Source records
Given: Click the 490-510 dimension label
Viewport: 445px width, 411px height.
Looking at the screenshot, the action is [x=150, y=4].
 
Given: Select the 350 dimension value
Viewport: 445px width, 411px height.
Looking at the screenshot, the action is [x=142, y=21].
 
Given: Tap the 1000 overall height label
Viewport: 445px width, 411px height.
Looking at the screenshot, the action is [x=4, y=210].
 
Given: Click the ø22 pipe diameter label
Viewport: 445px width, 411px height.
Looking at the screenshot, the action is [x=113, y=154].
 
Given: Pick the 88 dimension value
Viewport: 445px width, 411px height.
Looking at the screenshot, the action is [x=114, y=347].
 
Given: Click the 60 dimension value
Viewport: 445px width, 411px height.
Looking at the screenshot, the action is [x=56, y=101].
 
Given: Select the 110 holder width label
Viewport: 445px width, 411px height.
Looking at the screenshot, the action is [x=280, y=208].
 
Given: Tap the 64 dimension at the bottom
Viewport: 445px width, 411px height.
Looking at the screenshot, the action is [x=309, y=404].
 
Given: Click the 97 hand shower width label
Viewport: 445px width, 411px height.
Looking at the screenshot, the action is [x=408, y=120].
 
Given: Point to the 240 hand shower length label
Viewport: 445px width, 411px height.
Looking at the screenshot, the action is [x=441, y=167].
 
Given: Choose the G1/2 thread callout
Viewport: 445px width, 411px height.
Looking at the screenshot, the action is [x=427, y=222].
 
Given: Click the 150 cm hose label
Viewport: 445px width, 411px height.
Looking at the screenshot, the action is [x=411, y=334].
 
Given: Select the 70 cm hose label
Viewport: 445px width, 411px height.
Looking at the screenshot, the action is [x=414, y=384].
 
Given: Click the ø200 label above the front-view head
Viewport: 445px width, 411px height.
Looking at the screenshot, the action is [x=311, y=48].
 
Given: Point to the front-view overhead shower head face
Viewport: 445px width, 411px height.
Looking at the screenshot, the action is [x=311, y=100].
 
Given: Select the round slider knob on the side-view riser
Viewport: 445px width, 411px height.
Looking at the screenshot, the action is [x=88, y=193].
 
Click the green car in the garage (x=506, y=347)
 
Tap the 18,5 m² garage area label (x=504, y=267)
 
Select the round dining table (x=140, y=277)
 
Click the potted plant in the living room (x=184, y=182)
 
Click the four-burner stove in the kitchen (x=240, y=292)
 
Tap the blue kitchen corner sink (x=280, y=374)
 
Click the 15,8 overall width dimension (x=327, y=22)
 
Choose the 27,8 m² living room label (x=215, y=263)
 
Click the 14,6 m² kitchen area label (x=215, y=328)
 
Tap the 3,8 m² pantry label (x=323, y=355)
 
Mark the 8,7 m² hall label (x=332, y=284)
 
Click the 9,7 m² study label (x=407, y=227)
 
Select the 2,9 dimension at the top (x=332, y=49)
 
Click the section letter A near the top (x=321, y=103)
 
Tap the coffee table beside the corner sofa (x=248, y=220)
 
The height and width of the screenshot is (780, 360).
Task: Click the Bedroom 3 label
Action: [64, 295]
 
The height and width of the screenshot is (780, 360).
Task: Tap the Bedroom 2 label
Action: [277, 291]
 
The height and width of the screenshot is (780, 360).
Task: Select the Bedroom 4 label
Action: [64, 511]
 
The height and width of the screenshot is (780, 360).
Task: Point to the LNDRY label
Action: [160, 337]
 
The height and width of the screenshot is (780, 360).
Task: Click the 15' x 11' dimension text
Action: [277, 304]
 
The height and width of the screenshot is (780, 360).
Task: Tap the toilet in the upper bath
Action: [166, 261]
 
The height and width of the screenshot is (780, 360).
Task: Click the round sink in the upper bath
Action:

Requirement
Copy the lines verbatim, starting at the first line of the records and ending at the line containing "Looking at the screenshot, the action is [x=311, y=100].", with both of those lines included.

Exercise answer
Given: Click the 490-510 dimension label
Viewport: 445px width, 411px height.
Looking at the screenshot, the action is [x=150, y=4].
 
Given: Select the 350 dimension value
Viewport: 445px width, 411px height.
Looking at the screenshot, the action is [x=142, y=21].
 
Given: Tap the 1000 overall height label
Viewport: 445px width, 411px height.
Looking at the screenshot, the action is [x=4, y=210].
 
Given: Click the ø22 pipe diameter label
Viewport: 445px width, 411px height.
Looking at the screenshot, the action is [x=113, y=154].
 
Given: Pick the 88 dimension value
Viewport: 445px width, 411px height.
Looking at the screenshot, the action is [x=114, y=347].
 
Given: Click the 60 dimension value
Viewport: 445px width, 411px height.
Looking at the screenshot, the action is [x=56, y=101].
 
Given: Select the 110 holder width label
Viewport: 445px width, 411px height.
Looking at the screenshot, the action is [x=280, y=208].
 
Given: Tap the 64 dimension at the bottom
Viewport: 445px width, 411px height.
Looking at the screenshot, the action is [x=309, y=404].
 
Given: Click the 97 hand shower width label
Viewport: 445px width, 411px height.
Looking at the screenshot, the action is [x=408, y=120].
 
Given: Point to the 240 hand shower length label
Viewport: 445px width, 411px height.
Looking at the screenshot, the action is [x=441, y=167].
 
Given: Choose the G1/2 thread callout
Viewport: 445px width, 411px height.
Looking at the screenshot, the action is [x=427, y=222].
 
Given: Click the 150 cm hose label
Viewport: 445px width, 411px height.
Looking at the screenshot, the action is [x=411, y=334].
 
Given: Select the 70 cm hose label
Viewport: 445px width, 411px height.
Looking at the screenshot, the action is [x=414, y=384].
 
Given: Click the ø200 label above the front-view head
Viewport: 445px width, 411px height.
Looking at the screenshot, the action is [x=311, y=48].
 
Given: Point to the front-view overhead shower head face
Viewport: 445px width, 411px height.
Looking at the screenshot, the action is [x=311, y=100].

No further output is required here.